PROBLEM TO WORK ON — Repeat these lines word for word, beginning with the line containing "Select the Content" and continuing through the line containing "Looking at the screenshot, I should coord(1140,713).".

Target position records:
•••
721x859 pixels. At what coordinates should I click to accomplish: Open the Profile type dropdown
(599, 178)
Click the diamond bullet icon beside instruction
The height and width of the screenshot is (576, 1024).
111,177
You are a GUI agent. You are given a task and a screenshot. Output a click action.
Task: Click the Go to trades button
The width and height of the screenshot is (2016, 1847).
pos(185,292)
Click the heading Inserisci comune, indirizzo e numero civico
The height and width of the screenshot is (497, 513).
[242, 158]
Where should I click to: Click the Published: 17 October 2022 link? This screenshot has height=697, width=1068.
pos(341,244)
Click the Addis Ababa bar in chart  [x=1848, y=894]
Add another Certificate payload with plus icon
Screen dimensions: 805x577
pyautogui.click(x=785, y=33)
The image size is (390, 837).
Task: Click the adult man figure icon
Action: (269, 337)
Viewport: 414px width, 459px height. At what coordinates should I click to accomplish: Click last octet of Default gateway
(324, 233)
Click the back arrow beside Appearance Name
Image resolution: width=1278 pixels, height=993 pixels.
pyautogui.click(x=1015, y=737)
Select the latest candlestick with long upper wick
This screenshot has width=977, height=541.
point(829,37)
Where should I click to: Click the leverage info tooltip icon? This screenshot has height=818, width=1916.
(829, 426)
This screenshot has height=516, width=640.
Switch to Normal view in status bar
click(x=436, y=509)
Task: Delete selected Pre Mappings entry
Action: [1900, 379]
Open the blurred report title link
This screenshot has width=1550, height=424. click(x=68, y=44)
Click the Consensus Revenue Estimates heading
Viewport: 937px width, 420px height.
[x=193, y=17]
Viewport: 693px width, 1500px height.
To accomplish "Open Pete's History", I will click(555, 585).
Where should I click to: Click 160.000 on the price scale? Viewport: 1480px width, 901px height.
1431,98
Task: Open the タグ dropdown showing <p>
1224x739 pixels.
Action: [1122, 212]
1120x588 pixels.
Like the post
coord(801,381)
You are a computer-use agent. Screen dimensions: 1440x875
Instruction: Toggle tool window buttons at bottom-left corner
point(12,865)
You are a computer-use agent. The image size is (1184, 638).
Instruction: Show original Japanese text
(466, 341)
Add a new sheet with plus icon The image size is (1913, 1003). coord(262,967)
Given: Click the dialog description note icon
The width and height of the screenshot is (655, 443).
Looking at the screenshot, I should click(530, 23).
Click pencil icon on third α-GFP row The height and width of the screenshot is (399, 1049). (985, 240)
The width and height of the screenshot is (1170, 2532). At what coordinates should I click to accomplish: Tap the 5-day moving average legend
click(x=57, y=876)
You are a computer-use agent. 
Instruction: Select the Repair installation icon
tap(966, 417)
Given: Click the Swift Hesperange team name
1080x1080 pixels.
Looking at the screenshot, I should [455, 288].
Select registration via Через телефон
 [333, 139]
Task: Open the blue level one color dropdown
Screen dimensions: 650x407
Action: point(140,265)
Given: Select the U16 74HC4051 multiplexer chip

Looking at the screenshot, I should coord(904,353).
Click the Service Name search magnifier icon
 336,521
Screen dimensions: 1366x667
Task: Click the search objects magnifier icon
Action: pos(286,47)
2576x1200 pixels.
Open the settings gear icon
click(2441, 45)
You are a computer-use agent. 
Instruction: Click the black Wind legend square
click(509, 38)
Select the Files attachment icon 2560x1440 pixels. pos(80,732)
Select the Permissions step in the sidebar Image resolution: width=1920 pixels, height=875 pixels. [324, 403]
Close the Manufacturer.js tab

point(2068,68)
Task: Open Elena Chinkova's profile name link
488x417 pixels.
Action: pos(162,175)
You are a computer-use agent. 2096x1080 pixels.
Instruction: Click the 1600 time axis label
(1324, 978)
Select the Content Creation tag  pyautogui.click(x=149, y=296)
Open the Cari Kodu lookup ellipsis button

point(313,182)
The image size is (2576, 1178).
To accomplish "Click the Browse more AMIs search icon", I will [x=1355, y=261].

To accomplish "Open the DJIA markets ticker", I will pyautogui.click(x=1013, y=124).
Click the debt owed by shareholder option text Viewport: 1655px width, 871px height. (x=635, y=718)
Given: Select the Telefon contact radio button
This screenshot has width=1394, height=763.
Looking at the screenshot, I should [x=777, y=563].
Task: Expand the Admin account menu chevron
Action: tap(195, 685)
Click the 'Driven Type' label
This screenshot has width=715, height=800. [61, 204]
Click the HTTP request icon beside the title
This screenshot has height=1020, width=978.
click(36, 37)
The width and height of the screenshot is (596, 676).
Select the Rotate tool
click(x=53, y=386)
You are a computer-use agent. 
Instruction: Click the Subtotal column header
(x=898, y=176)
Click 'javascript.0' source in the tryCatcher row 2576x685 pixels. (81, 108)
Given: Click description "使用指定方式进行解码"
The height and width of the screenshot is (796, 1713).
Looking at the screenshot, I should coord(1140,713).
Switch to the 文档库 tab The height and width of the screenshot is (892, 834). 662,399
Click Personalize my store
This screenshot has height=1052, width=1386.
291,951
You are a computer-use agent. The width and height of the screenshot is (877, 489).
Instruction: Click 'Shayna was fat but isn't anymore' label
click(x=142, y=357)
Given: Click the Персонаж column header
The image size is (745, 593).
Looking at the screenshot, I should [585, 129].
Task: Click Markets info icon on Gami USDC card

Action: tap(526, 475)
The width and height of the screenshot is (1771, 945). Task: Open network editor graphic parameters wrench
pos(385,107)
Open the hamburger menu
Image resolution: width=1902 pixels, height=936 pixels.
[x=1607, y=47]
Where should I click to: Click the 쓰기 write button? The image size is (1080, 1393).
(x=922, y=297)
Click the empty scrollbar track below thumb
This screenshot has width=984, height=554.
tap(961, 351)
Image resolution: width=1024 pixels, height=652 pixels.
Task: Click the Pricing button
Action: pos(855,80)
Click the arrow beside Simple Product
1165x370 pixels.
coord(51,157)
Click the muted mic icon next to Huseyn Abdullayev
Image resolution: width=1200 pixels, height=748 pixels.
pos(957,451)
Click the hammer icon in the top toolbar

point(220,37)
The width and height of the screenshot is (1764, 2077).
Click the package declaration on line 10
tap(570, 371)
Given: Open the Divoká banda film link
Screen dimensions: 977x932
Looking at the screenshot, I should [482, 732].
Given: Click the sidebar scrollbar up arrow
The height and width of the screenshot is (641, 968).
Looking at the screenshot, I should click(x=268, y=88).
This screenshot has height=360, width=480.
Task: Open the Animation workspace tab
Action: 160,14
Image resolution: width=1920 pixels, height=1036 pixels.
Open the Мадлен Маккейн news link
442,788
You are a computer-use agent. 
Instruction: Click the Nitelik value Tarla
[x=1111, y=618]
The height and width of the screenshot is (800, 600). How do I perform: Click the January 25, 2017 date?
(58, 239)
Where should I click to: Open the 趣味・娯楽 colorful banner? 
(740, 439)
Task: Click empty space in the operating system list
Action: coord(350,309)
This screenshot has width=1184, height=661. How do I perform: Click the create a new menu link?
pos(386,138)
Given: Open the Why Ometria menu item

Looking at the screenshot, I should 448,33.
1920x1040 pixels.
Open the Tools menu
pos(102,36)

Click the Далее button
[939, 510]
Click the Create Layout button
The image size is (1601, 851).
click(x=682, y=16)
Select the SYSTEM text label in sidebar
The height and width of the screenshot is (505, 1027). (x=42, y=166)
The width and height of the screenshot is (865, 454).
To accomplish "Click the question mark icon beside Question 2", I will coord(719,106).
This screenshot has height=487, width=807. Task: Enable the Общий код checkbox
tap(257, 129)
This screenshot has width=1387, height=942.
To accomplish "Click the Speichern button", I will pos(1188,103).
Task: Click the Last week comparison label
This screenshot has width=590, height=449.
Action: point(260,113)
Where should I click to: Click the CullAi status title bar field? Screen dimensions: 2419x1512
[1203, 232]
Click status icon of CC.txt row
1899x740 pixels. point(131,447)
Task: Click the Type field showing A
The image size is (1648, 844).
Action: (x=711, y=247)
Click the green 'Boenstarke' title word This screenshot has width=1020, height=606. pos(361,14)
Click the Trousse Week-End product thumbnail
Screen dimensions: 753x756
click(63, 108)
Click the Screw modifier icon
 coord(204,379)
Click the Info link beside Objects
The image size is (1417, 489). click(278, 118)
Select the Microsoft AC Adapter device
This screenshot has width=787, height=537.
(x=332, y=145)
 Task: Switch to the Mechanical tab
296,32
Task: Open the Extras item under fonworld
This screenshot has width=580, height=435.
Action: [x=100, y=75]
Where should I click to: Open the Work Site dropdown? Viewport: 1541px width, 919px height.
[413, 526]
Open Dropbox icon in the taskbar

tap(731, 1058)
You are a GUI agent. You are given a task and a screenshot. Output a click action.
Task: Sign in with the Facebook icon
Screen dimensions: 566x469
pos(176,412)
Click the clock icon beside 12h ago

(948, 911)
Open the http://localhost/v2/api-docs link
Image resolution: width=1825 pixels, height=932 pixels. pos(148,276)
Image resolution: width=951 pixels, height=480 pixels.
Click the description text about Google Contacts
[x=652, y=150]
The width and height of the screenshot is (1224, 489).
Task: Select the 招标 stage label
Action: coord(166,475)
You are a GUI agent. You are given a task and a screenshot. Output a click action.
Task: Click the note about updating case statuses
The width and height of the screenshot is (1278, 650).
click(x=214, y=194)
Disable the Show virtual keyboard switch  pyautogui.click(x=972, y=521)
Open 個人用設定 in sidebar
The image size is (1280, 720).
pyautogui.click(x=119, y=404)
•••
ANSWER TO THE PROBLEM —
Select the Content Creation tag  pyautogui.click(x=149, y=296)
Open the Cari Kodu lookup ellipsis button

point(313,182)
The image size is (2576, 1178).
To accomplish "Click the Browse more AMIs search icon", I will [x=1355, y=261].

To accomplish "Open the DJIA markets ticker", I will pyautogui.click(x=1013, y=124).
Click the debt owed by shareholder option text Viewport: 1655px width, 871px height. (x=635, y=718)
Given: Select the Telefon contact radio button
This screenshot has width=1394, height=763.
Looking at the screenshot, I should [x=777, y=563].
Task: Expand the Admin account menu chevron
Action: tap(195, 685)
Click the 'Driven Type' label
This screenshot has width=715, height=800. [61, 204]
Click the HTTP request icon beside the title
This screenshot has height=1020, width=978.
click(36, 37)
The width and height of the screenshot is (596, 676).
Select the Rotate tool
click(x=53, y=386)
You are a computer-use agent. 
Instruction: Click the Subtotal column header
(x=898, y=176)
Click 'javascript.0' source in the tryCatcher row 2576x685 pixels. (81, 108)
Given: Click description "使用指定方式进行解码"
The height and width of the screenshot is (796, 1713).
Looking at the screenshot, I should coord(1140,713).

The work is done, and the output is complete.